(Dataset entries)

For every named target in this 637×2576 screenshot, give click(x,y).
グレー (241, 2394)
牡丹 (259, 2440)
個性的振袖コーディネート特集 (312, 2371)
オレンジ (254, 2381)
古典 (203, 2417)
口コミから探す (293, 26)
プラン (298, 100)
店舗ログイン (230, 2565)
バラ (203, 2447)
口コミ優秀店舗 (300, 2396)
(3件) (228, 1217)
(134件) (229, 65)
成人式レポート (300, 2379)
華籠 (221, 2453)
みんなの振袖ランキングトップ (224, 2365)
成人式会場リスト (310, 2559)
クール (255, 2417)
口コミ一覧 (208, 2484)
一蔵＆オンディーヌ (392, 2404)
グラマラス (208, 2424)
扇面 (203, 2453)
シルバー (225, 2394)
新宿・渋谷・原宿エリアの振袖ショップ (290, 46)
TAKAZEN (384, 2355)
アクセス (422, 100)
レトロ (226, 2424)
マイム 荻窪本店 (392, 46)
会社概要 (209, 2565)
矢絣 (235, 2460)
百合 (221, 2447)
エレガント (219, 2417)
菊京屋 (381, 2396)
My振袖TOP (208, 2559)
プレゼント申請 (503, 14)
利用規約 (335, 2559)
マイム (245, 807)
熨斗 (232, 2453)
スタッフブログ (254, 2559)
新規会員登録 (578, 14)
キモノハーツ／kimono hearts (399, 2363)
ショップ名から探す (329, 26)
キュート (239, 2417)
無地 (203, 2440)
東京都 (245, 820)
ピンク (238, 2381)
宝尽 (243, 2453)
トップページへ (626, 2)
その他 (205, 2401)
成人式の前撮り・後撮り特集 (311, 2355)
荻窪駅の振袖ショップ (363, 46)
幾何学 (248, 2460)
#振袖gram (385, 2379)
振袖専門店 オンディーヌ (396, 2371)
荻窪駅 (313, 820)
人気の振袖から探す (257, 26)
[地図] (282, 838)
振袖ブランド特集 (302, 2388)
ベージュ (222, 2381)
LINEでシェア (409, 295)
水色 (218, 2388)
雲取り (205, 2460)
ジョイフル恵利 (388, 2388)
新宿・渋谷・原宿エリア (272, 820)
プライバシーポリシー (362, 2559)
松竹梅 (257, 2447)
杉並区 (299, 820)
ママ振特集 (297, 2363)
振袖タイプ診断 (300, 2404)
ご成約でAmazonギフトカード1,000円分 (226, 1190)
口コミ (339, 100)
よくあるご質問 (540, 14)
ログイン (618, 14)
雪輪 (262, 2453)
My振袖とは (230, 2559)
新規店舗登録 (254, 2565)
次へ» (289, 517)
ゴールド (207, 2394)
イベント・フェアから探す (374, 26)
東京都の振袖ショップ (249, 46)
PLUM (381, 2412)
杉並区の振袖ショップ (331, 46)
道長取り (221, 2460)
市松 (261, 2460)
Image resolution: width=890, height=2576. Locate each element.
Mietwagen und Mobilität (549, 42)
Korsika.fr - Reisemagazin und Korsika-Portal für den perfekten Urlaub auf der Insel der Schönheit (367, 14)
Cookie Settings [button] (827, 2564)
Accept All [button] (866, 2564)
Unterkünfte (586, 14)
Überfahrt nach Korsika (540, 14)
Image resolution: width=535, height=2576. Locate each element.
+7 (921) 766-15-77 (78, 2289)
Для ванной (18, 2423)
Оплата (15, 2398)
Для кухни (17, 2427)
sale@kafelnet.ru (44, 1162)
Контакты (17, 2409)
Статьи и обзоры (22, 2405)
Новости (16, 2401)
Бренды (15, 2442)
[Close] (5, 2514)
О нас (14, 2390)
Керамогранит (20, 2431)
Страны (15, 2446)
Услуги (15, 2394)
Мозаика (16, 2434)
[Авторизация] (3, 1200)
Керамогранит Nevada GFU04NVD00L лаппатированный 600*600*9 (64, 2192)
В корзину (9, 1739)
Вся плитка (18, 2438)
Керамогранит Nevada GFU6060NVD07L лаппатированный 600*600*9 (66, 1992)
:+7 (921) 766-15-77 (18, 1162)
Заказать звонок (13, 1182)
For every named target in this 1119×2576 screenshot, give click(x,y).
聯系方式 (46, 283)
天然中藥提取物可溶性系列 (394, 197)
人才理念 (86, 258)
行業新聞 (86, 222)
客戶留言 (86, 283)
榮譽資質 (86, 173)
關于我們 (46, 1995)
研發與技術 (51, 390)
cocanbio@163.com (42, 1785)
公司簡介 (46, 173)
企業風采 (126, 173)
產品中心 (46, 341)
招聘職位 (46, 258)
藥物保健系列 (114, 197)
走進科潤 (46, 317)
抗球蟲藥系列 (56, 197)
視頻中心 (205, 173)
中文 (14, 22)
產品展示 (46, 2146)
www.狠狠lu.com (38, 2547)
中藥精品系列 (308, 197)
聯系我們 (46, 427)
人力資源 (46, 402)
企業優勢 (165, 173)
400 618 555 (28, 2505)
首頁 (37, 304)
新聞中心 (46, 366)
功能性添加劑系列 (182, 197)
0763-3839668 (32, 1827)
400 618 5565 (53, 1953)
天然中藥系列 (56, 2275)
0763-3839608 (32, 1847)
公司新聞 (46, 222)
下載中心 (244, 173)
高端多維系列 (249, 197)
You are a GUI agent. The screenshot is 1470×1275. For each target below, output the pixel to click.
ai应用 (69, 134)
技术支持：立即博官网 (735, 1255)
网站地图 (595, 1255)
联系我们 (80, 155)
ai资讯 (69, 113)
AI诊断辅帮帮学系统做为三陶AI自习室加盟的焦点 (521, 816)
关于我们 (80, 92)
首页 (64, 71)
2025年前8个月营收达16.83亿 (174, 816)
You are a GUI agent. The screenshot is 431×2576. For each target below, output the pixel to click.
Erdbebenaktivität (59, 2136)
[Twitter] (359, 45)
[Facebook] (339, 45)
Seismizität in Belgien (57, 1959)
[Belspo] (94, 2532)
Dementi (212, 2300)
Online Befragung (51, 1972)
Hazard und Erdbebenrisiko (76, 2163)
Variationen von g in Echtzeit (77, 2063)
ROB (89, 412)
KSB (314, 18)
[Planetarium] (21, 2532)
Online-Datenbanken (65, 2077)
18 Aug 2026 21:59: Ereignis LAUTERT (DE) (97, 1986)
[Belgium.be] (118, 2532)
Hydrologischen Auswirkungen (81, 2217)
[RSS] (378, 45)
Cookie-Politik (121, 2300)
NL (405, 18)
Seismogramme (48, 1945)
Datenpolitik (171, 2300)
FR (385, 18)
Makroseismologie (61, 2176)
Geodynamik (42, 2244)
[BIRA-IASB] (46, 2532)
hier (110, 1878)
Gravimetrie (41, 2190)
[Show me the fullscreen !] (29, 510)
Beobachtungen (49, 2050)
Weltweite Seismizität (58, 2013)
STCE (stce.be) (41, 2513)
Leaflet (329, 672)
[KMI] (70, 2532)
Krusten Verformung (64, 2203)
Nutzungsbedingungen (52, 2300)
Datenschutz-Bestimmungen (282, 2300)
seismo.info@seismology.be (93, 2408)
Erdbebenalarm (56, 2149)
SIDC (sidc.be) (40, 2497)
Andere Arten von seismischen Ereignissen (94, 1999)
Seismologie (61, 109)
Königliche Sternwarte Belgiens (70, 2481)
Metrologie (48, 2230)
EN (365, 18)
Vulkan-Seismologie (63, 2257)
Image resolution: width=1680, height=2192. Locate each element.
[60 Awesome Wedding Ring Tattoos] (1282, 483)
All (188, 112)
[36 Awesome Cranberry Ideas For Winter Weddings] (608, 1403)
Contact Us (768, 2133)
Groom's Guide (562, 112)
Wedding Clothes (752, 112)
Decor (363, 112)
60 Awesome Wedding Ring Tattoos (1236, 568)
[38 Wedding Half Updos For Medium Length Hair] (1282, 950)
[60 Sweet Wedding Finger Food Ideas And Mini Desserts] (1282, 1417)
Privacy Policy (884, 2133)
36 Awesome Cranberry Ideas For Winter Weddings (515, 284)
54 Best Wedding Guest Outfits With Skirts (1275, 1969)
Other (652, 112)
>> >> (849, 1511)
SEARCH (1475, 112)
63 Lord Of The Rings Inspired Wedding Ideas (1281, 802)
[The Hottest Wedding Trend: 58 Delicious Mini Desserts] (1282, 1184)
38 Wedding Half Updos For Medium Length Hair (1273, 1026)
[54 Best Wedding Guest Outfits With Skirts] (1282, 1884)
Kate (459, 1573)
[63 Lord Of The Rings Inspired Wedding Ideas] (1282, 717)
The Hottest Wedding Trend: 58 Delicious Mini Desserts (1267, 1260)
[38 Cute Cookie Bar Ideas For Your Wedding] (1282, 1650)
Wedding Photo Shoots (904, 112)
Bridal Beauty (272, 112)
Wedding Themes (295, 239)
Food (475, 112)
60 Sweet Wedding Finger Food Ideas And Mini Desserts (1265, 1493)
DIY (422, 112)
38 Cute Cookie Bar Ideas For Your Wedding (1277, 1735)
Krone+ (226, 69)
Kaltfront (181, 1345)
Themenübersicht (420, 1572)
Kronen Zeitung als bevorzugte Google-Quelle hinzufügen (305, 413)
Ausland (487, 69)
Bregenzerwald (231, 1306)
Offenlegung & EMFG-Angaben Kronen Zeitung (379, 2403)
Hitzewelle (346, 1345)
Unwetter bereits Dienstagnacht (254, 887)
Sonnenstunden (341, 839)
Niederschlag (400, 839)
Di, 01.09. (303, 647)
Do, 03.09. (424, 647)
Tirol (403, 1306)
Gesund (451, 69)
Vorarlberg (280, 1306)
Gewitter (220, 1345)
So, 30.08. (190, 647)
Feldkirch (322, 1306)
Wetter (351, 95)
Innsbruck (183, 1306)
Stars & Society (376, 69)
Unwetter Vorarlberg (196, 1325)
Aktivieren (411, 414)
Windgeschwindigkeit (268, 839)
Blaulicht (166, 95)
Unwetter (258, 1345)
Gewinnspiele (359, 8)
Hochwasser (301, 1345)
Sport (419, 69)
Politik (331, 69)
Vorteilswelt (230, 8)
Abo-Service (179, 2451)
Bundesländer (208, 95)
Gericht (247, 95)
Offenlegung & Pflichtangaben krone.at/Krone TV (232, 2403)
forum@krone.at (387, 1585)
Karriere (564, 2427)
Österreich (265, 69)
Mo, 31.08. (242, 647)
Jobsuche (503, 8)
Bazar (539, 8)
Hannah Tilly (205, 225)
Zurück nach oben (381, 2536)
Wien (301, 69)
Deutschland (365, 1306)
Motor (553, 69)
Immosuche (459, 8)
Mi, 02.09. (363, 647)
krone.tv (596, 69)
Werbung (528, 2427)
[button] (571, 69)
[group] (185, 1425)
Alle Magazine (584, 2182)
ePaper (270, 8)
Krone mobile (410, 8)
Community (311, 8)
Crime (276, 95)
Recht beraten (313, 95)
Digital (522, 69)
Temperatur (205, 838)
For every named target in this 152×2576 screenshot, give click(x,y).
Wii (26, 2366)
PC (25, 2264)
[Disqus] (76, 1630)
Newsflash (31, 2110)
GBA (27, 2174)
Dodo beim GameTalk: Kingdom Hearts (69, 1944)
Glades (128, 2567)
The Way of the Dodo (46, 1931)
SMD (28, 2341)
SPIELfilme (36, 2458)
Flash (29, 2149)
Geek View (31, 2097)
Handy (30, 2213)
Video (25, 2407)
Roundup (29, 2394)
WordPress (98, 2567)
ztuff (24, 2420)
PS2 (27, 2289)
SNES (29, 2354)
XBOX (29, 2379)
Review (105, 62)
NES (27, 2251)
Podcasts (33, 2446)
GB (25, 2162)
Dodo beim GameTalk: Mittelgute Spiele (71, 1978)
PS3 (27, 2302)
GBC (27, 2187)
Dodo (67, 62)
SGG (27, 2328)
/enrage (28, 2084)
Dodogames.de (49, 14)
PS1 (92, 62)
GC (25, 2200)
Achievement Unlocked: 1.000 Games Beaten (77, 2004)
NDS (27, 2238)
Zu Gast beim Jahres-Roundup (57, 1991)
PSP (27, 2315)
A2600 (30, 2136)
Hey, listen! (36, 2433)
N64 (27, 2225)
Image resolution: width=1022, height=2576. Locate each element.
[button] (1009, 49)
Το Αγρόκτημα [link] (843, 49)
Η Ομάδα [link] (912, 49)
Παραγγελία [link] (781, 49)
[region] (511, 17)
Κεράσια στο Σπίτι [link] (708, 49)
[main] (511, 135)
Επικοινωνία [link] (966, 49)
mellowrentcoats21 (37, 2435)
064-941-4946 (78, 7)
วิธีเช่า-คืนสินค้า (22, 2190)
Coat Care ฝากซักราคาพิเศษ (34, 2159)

WHAT THE TASK ASKS
Set down again, word for word, the stretch of records from the line with "[54 Best Wedding" to the line with "Tirol (403, 1306)", both of those lines included.

TASK RESULT
[54 Best Wedding Guest Outfits With Skirts] (1282, 1884)
Kate (459, 1573)
[63 Lord Of The Rings Inspired Wedding Ideas] (1282, 717)
The Hottest Wedding Trend: 58 Delicious Mini Desserts (1267, 1260)
[38 Cute Cookie Bar Ideas For Your Wedding] (1282, 1650)
Wedding Photo Shoots (904, 112)
Bridal Beauty (272, 112)
Wedding Themes (295, 239)
Food (475, 112)
60 Sweet Wedding Finger Food Ideas And Mini Desserts (1265, 1493)
DIY (422, 112)
38 Cute Cookie Bar Ideas For Your Wedding (1277, 1735)
Krone+ (226, 69)
Kaltfront (181, 1345)
Themenübersicht (420, 1572)
Kronen Zeitung als bevorzugte Google-Quelle hinzufügen (305, 413)
Ausland (487, 69)
Bregenzerwald (231, 1306)
Offenlegung & EMFG-Angaben Kronen Zeitung (379, 2403)
Hitzewelle (346, 1345)
Unwetter bereits Dienstagnacht (254, 887)
Sonnenstunden (341, 839)
Niederschlag (400, 839)
Di, 01.09. (303, 647)
Do, 03.09. (424, 647)
Tirol (403, 1306)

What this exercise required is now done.